Fox Business News Question: “If wind truly is cracked up to be the way you say it is, why do we have to subsidize it? Why can’t private markets fund this, and immediately have it be profitable?

Denise Bode Answer: “Let me tell you, this is a great deal. We have one tax incentive that supports wind*, and it’s allowed to expire every other year. The fossil fuel industry has had those tax subsidies that are 5 times more**, and they are permanent. What we’re saying, is if you help us get up to scale, by making it a long term policy, or, if you want to take away all [subsidies], on both sides, we will compete***, but you can’t do both. You can’t just talk about wind subsidies, and not also talk about fossil fuel subsidies.”

Fact Check

*For starters, it’s not true that wind enjoys only “one tax incentive.” The Energy Improvement and Extension Act of 2008 created an investment tax credit for purchasers of small-scale wind turbines. Moreover, there are many types of subsidies in addition to “tax incentives.” Thanks to the Stimulus, for example, utility-scale wind projects that break ground by December are eligible for a direct grant from the Treasury Department for up to 30 percent of capital costs. And the wind energy industry is also a major beneficiary of loan guarantees through the Department of Energy Loan Programs Office.

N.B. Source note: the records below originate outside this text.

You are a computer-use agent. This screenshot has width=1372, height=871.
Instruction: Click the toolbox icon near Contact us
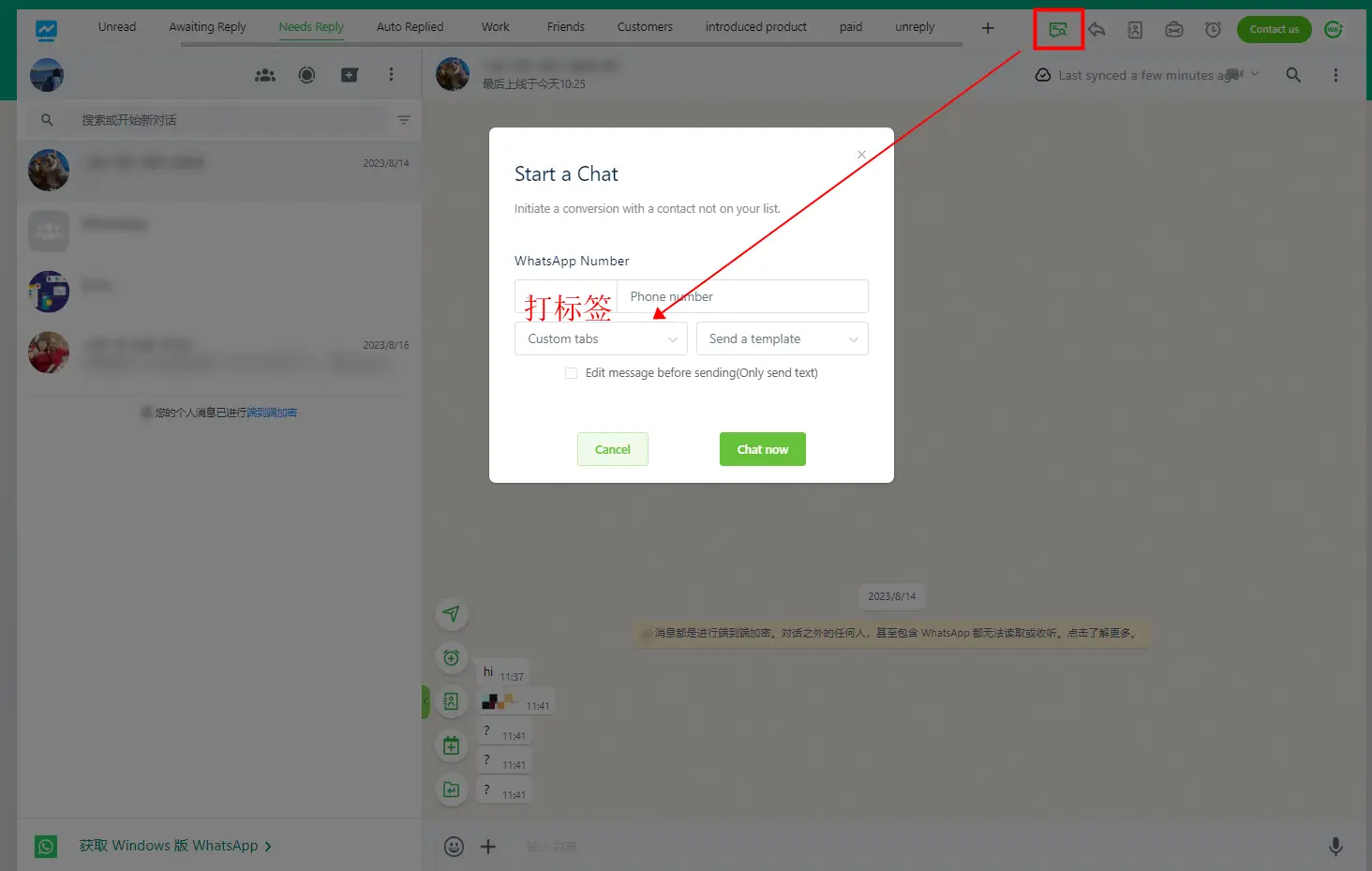click(x=1174, y=29)
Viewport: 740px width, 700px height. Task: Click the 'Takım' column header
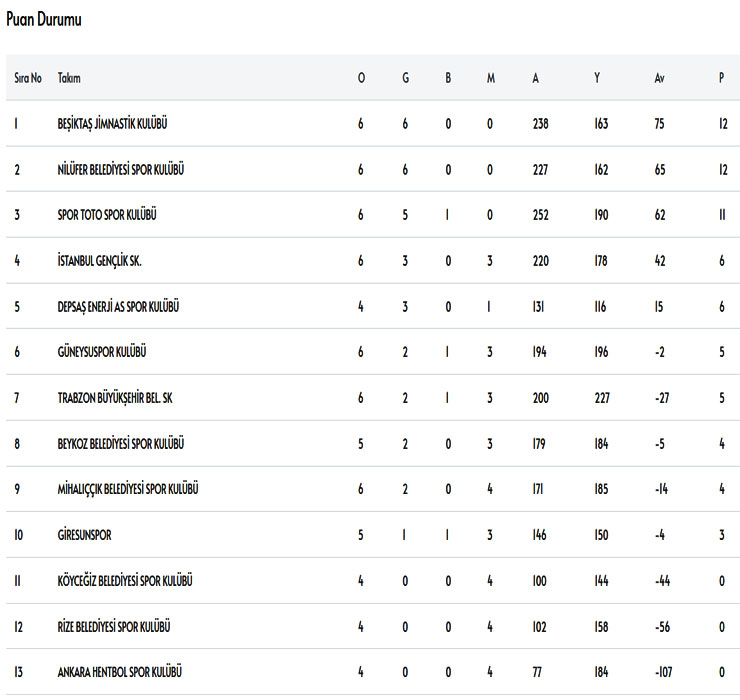tap(69, 78)
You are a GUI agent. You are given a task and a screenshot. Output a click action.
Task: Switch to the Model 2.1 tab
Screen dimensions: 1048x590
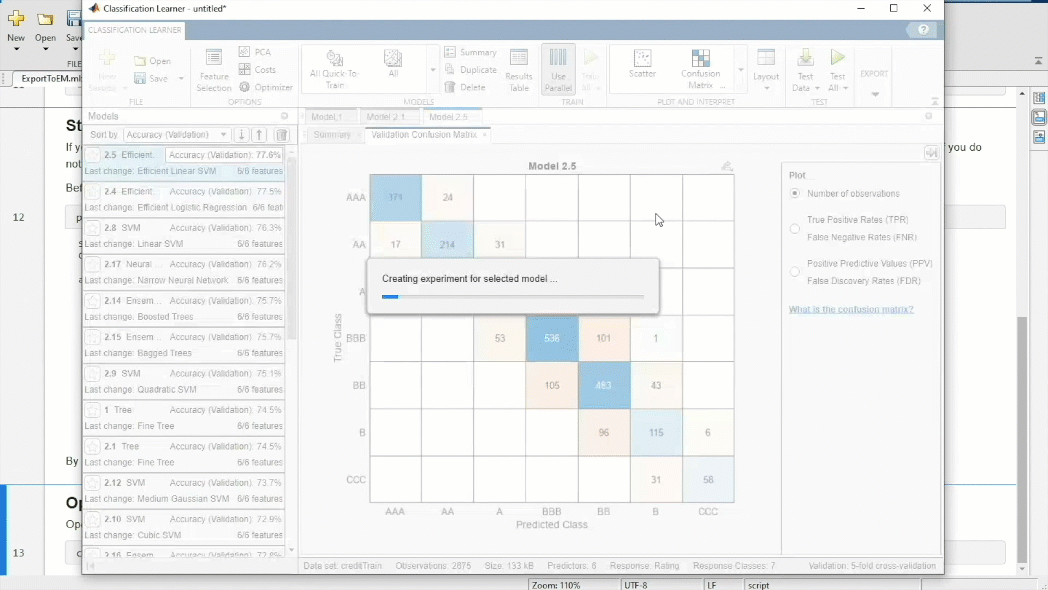pyautogui.click(x=384, y=117)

Most importantly, 31 States and the District of Columbia, representing more than 70 percent of the U.S. population, have enacted green energy production quotas, known as renewable electricity standards, that force utilities to buy green energy.  As wind energy is the most mature renewable energy industry, it is the most economic way to meet these renewable electricity mandates. Therefore, an enormous demand for wind energy is guaranteed by law. So why must the taxpayer also subsidize its supply?

**It’s also not true that “fossil fuel subsidies…are 5 times more” generous than wind energy subsidies. According to the Energy Information Agency, wind is subsidized about $23 per megawatt hour, while coal is subsidized about 40 cents a megawatt hour.

***Are you kidding me? Oh Lord, how I wish the Congress would test Ms. Bode’s contention that unreliable, expensive wind energy can compete with reliable, affordable conventional energy, on a level playing field. In fact, conventional electricity generation, like coal and natural gas, exists because utilities want to buy it, while renewable electricity generation, like wind and solar, exists only by the grace of political favoritism. Absent taxpayer give-aways, there would be no wind industry in America. The same does not hold true for conventional energy.

chris y June 3, 2011 at 8:25 am

Fossil fuels are also a source of tax revenues. What is the equivalent BTU tax applied to wind energy, or any renewable for that matter? Equalizing this anti-subsidy must also be part of leveling the field.

Ronaldo June 3, 2011 at 12:32 pm

Always a problem when the renewable-energy crowd start talking about subsidies. They refer to totals rather than per unit. Per unit, subsidies to renewables dwarf those to fossil fuels by a large margin.